▶ _What is being asked_: Would you retype, word for word, the line with "Viewport: 2260px width, 651px" and each line after it to the end of the entries below, leaving the pictures out?

▶ _Listed entries_:
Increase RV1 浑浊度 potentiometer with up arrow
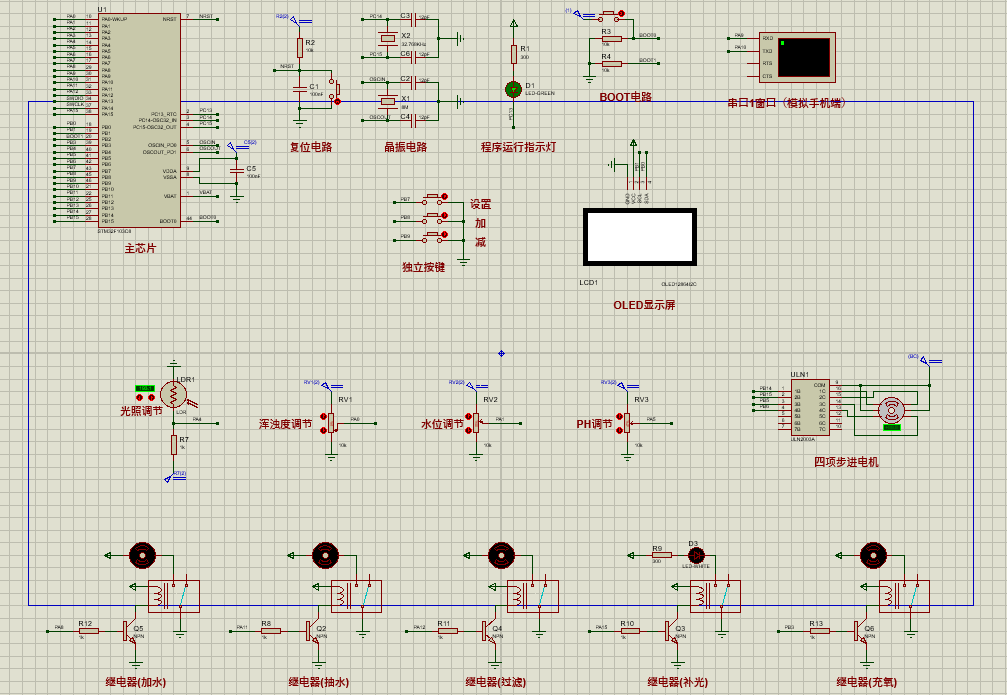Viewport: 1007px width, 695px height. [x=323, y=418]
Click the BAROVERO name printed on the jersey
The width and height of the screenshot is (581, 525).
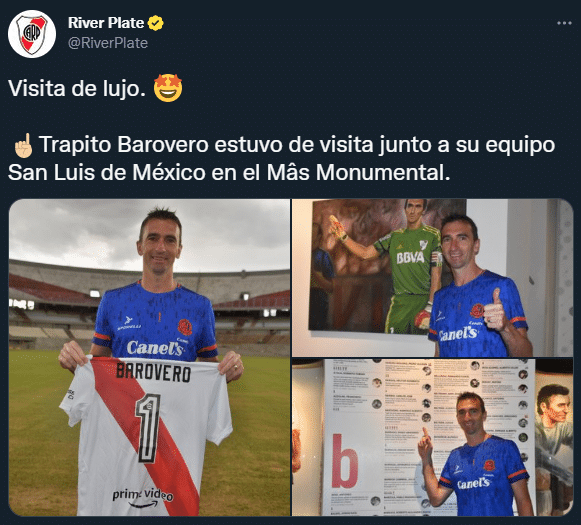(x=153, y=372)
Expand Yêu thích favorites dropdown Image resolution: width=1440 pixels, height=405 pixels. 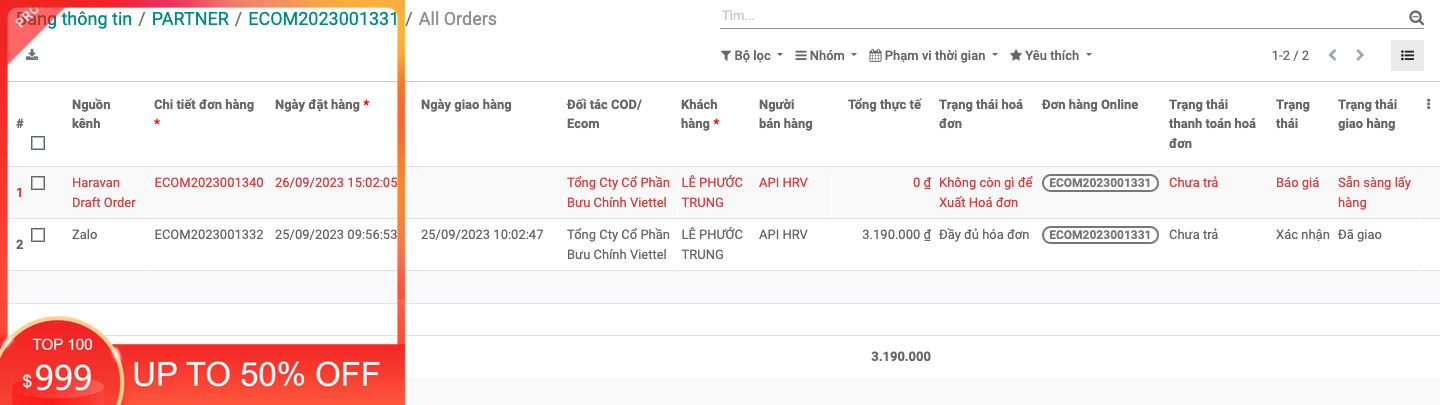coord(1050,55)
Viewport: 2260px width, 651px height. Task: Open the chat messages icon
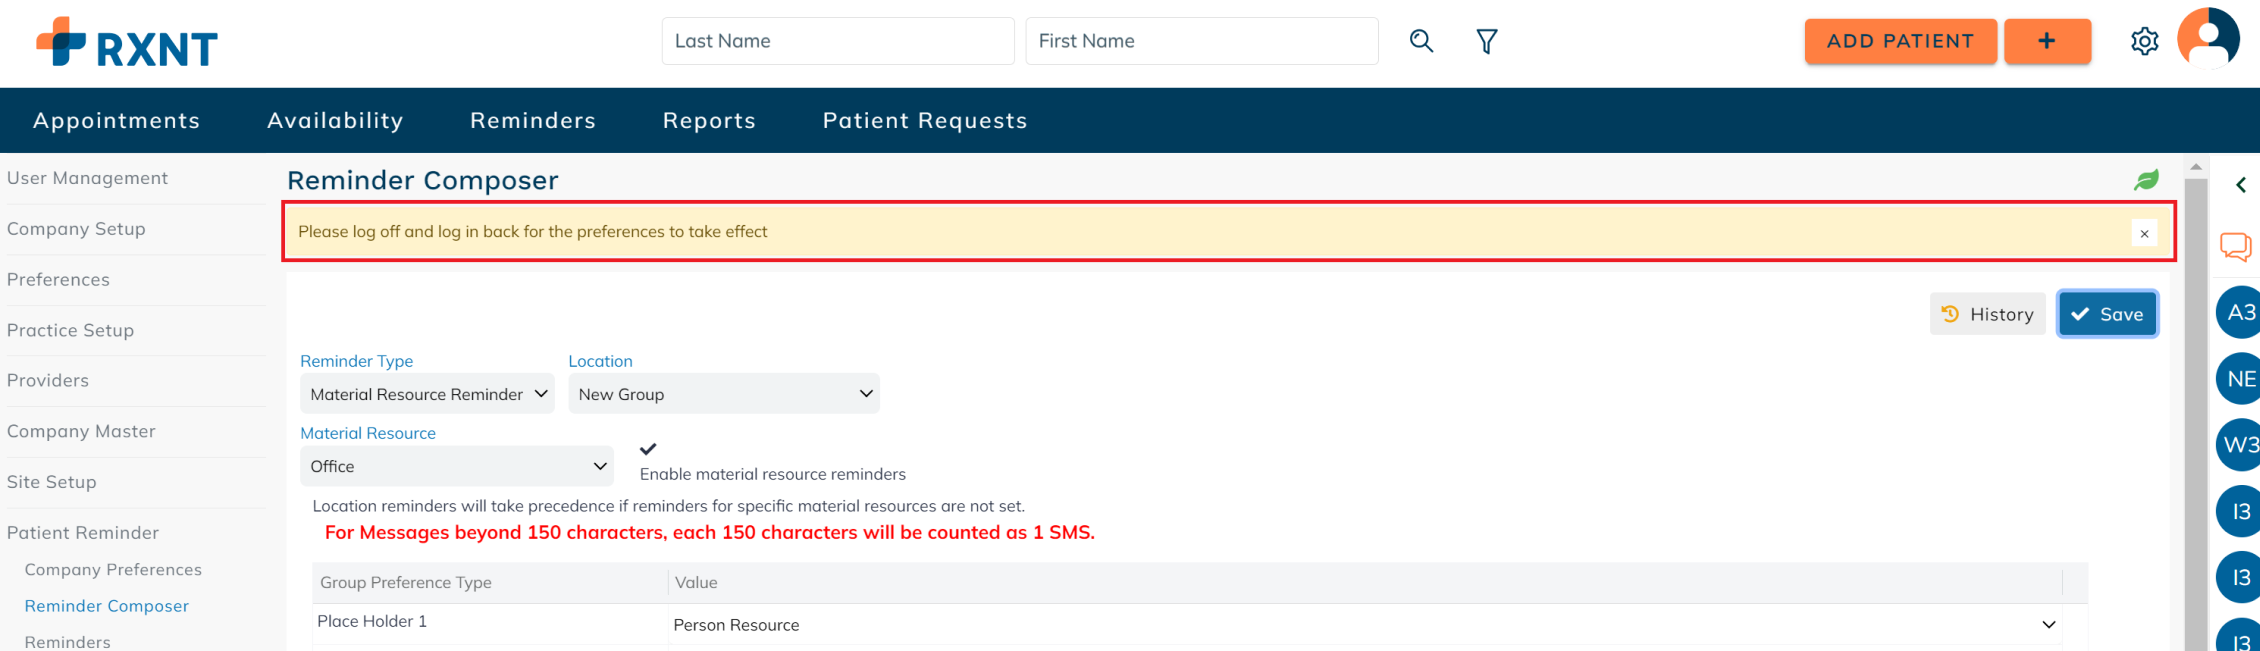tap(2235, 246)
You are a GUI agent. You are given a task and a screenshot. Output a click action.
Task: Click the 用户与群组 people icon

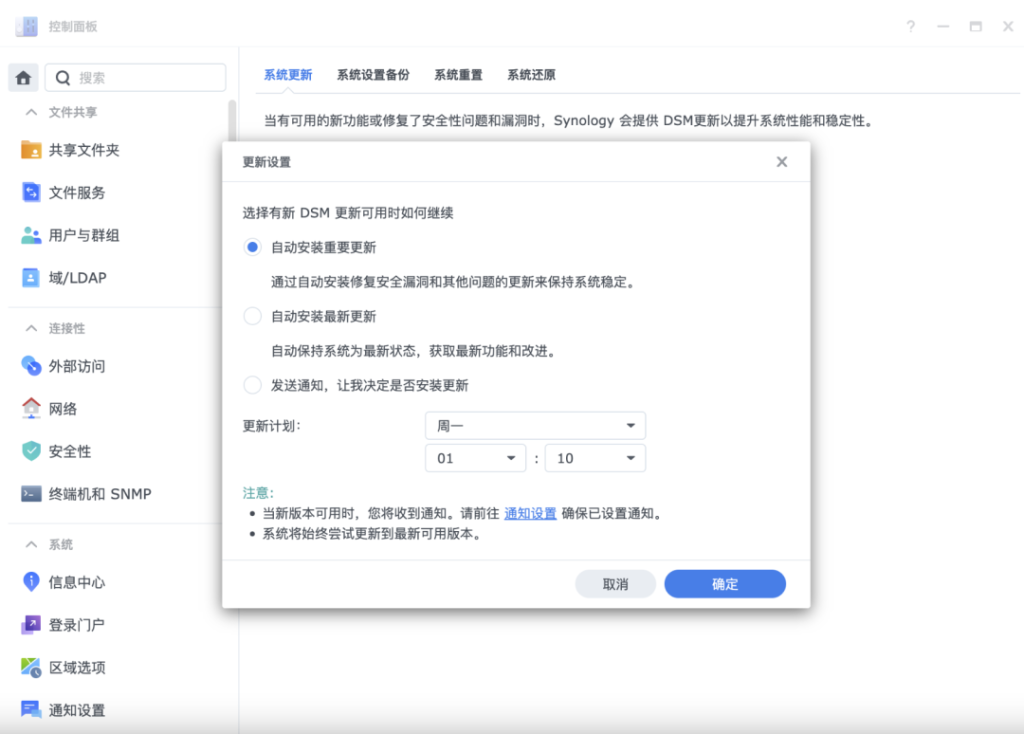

▶ _Task solution_:
Viewport: 2260px width, 651px height. Task: Open the chat messages icon
tap(2235, 246)
You are a GUI agent. You are given a task and a screenshot. Output a click action.
Task: Click the 用户与群组 people icon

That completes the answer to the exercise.